Please rewrite all the rows below, swapping "screenshot" for "image" and changing nothing else. Leave the pictures out of your answer.

### Excerpted records
——

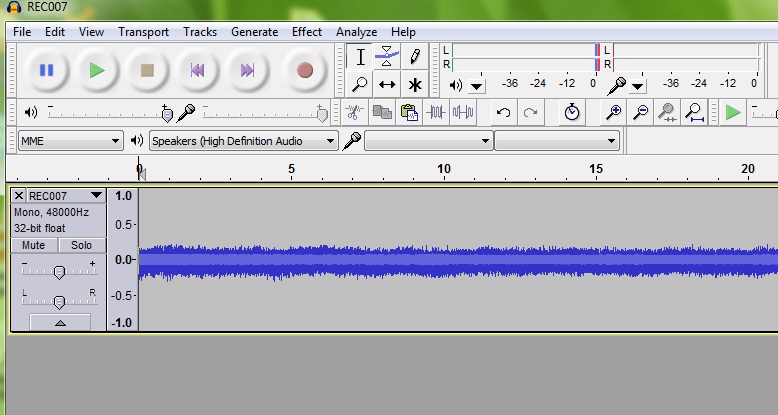Collapse the REC007 track with bottom arrow

pyautogui.click(x=59, y=323)
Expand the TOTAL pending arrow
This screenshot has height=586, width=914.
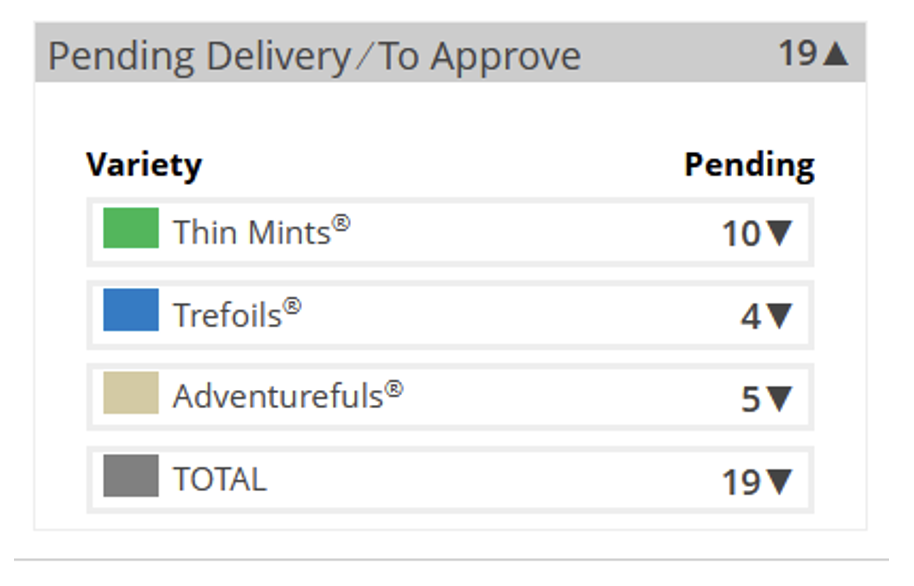(779, 482)
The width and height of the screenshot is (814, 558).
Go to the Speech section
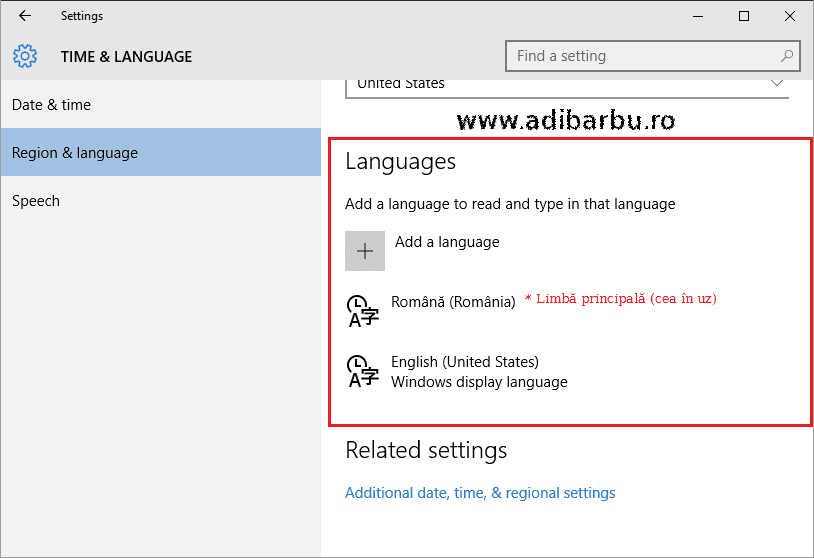[36, 201]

——

### Answer below
Collapse the REC007 track with bottom arrow

pyautogui.click(x=59, y=323)
Expand the TOTAL pending arrow
This image has height=586, width=914.
(779, 482)
The width and height of the image is (814, 558).
Go to the Speech section
[36, 201]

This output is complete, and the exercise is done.